[vc_row][vc_column][vc_column_text]The analysis shows a difference between public and private pricing of medical devices of $305.7 million. The MTAA says this is considerably less than the entirely misleading fake claim of $800 million made by the taxpayer subsidised private health insurance industry.
It shows there is a total differential of 15.3% between public pricing and private pricing of medical devices.

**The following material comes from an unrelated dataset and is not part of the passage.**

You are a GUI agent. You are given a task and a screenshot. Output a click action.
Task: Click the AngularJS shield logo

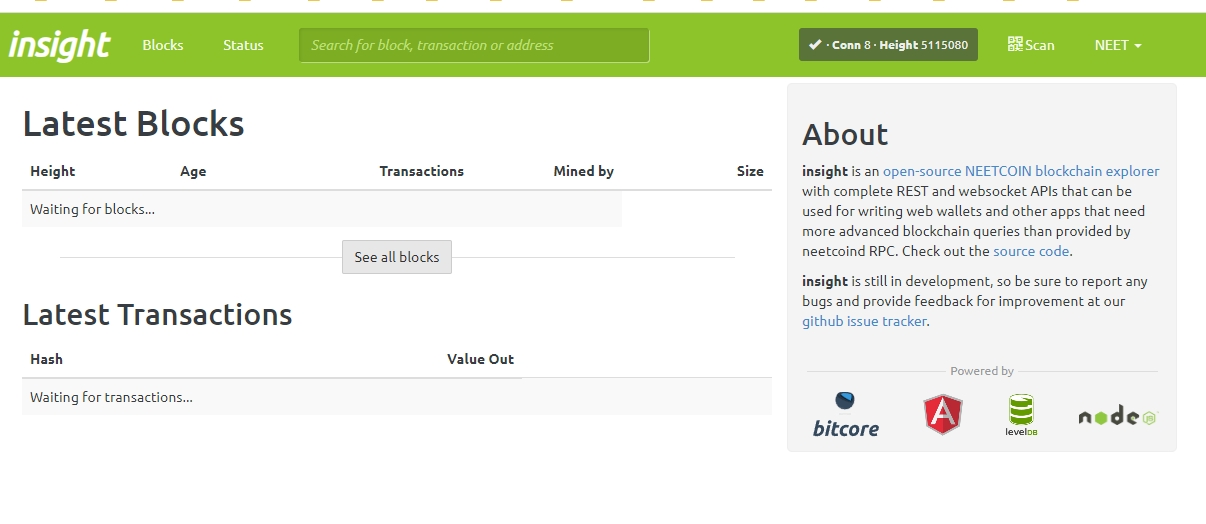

There are many factors which influence the costs of prostheses between the two markets including:
- In the public sector, prostheses are mostly purchased through tendering arrangements with a focus on bulk purchasing and limited prostheses that enables lower costs and lower pricing;
- Private hospital purchasing is generally based on a single purchase at a time based on surgeon preference;
- The level of regulatory hurdles in the private sector delays market entry which comes at a significant cost to the medical device industry given the relatively short life cycle of devices due to the high rate of incremental innovation; and
- The level of technical manufacturer support required is significantly higher in the private market for certain products, for example for cardiac devices. In the private health services, this support is largely provided by the medical device companies while in public health services these activities are delivered by public hospitals.
The PL contributes significantly to the key value propositions of private health insurance (PHI) for consumers over the public hospital sector — choice of medical device.

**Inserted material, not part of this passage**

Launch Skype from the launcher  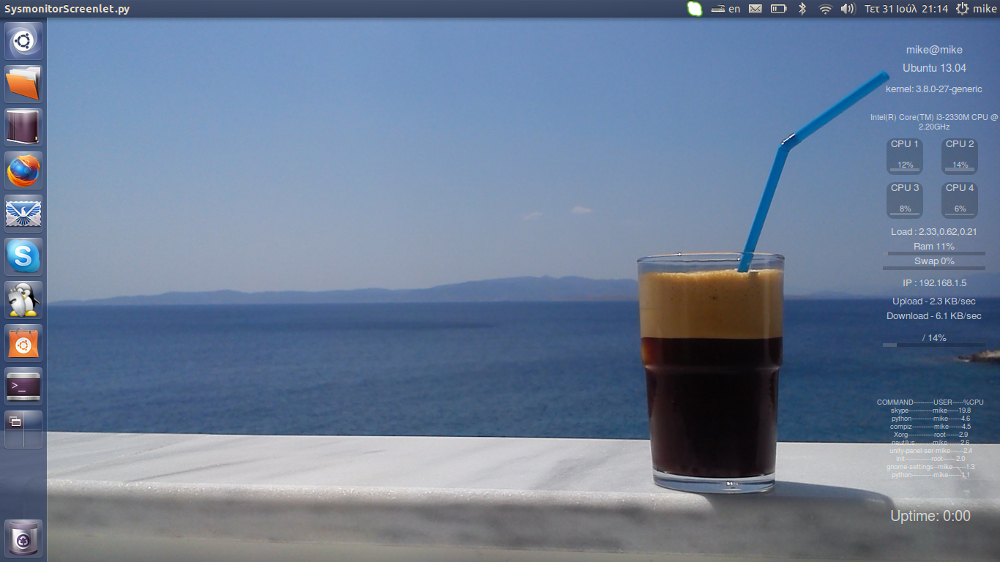pos(23,256)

The PL represents only 14% of PHI expenditure for hospital cover policies compared to hospital benefits which comprise 70% of the costs and medical service benefits which comprise 16% of these costs.
The growth in the average PL benefit has fallen by 20% in real terms since March 2007. This means patients are getting at least 20% better value from the PL than they were 10 years ago.

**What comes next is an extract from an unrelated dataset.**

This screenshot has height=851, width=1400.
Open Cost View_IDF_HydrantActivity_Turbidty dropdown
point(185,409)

Meanwhile, PHI premiums have increased on average by 54.6% since 2009, with more increases to come according to PHI CEOs which will only further increase their profits.
Ian Burgess, Chief Executive Officer of the Medical Technology Association of Australia said:
“MTAA and its members recognise the importance of PL reform and increased transparency but it needs to be based on facts and not fiction when it comes to evidence.
“This analysis represents almost 80% of the PL expenditure and is the most comprehensive and robust data set that exist incorporating 6958 of the 10454 products on the PL.
“The PHI industry is the only industry in Australia that receives over $6 billion in taxpayer funded subsidies every year, and guaranteed price increases above inflation every year.
“We saw evidence to a recent Senate Committee where a major PHI player confirmed that its return on equity was 29% which is nearly double that of the banks. Yet apparently, the prostheses list is the problem?
“Patients should not have healthcare options available to them curtailed in the name of taxpayer subsidised profits.
“MTAA is working with Government to deliver reforms which improve patients access to the best medical devices in the private system.”